Numbers don’t lie. Of all the metrics that drive corporate performance, numbers are the telltale sign from which a company’s health is based. Data the office “gossip hound” credibility by turning conjecture into fact rather than continuing along the arc of the office rumor mill.
Without metrics there is no way to project improvement. Metrics are the means by which past performance gets scrutinized and added into the mental learning back known as an after action report or post mortem. If you don’t take the time to reflect upon the past, you’ll miss key performance indicators that are telltale signs for when to go, when to finish, and when to just wait in (bureaucratic) traffic/twiddle your organizational thumbs.
However, finding the right metrics is critical to paving the right path. You can measure anything but is the data earned the data valued? In other words, do the criteria being measured directly contribute to one of three priorities: the company, the department or team, you. Here are five (misleading) metrics to shy away from:
1. The number of meetings attended per day.
It’s not the quantity of meetings but the quality of how those meetings are executed that matter. Was there an agenda? Did the discussion follow the agenda? Were expectations met, and if not, why? The challenge isn’t getting people together, it’s getting them to talk candidly and share information in such a way that builds team learning. Meetings are training opportunities for leaders, development opportunities for direct reports and learning opportunities for both.
2. An empty email inbox.
Nothing says “insignificant” like a personally clean email inbox. Why? Because in startups, or any company for that matter, team success isn’t measured by individual efforts. Success is measured by the collective efforts of all who believe in the purpose their company serves. Use your time wisely, and focus it only on what you can affect. If you were just hired yesterday, then you just may be relegated to that "send" button. If you're a senior leader though, then get out and impact the one resource that can only come from you: people.

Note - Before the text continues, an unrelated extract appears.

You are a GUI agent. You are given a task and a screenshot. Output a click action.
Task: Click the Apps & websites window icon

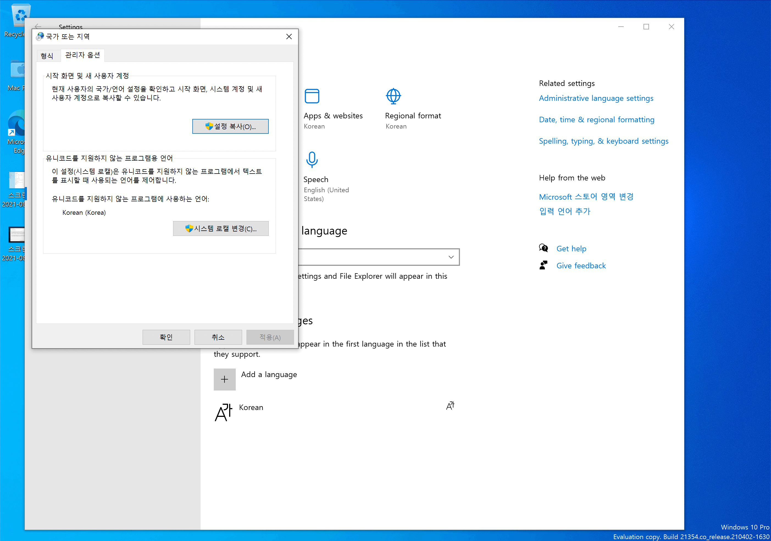[312, 96]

3. The office parties you get invited to (or don’t).
Winning isn’t the result of a popularity contest. Neither is leading. Leaders drive results that serve the purpose of the whole rather than just a few individuals. If that means not getting invited to your neighbor's Christmas party because you did something he or she disagreed with then, well, there's only one thing to do: throw a bigger, better party than your neighbor.
4. How many people say 'hi' to you.
This may be an important metric to feel good but it’s also misleading for this reason: people have different emotional needs. That is, to some people breezing past others in the hallway is perfectly acceptable because they're okay with being a social hermit. Conversely, there are those social butterflies who like to flap their wings (i.e., mouths) every chance they get. Neither is right or wrong, just different.
5. The number of PowerPoint slides in your presentation.
In business, the one constant about time is there’s never enough of it. Time is the most precious commodity in our lives because it qualifies the value of our efforts. The more time we spend on a product or with people is a direct reflection of how much value you place on behavior. The time we spend working is what garners a profit. The time we spend with others builds trust. The time we spend listening to feedback defines our authenticity as leaders. If you want to deliver a valuable presentation, be clear, concise and succinct so you can afford more time for your audience to do the things they want to do.
Metrics are important because they offer feedback. However, more critical than just having metrics is implementing the right metrics that drive success in the right direction, otherwise you're just working faster in the wrong direction.